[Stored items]
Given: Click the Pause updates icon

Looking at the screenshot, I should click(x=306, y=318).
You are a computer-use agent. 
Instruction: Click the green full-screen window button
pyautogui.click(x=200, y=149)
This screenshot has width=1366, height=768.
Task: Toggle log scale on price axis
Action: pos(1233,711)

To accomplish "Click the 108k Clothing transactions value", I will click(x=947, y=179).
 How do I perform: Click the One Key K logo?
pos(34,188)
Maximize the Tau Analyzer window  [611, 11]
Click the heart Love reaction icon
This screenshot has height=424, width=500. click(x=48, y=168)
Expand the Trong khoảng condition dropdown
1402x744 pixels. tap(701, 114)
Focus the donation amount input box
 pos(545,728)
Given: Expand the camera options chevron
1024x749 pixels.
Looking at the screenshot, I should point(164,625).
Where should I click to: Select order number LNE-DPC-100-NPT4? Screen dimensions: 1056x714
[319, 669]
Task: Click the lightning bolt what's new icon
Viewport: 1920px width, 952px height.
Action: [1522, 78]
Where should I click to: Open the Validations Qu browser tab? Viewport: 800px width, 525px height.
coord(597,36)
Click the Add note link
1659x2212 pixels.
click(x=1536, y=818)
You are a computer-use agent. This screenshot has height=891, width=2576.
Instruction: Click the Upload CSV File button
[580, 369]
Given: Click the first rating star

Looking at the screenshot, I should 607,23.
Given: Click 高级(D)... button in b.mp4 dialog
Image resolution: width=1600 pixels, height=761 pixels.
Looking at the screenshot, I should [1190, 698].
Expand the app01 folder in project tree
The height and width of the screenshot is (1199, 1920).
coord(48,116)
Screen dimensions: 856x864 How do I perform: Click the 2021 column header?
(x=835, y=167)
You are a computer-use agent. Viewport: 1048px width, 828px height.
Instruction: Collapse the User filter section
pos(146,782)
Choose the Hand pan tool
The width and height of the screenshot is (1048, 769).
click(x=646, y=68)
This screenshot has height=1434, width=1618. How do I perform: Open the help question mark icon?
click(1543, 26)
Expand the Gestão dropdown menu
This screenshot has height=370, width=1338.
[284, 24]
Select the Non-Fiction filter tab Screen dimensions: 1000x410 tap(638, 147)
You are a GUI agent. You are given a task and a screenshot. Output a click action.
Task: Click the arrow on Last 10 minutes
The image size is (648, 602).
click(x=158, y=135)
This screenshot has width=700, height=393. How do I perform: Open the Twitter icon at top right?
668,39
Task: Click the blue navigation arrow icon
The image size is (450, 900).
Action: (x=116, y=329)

## Problem to solve:
Nothing but the lines from the line containing "This screenshot has height=1434, width=1618." through the final line of the entries should appear in your answer, copied exactly.

## Answer for this exercise:
This screenshot has height=1434, width=1618. How do I perform: Open the help question mark icon?
click(1543, 26)
Expand the Gestão dropdown menu
This screenshot has height=370, width=1338.
[284, 24]
Select the Non-Fiction filter tab Screen dimensions: 1000x410 tap(638, 147)
You are a GUI agent. You are given a task and a screenshot. Output a click action.
Task: Click the arrow on Last 10 minutes
The image size is (648, 602).
click(x=158, y=135)
This screenshot has width=700, height=393. How do I perform: Open the Twitter icon at top right?
668,39
Task: Click the blue navigation arrow icon
The image size is (450, 900).
Action: (x=116, y=329)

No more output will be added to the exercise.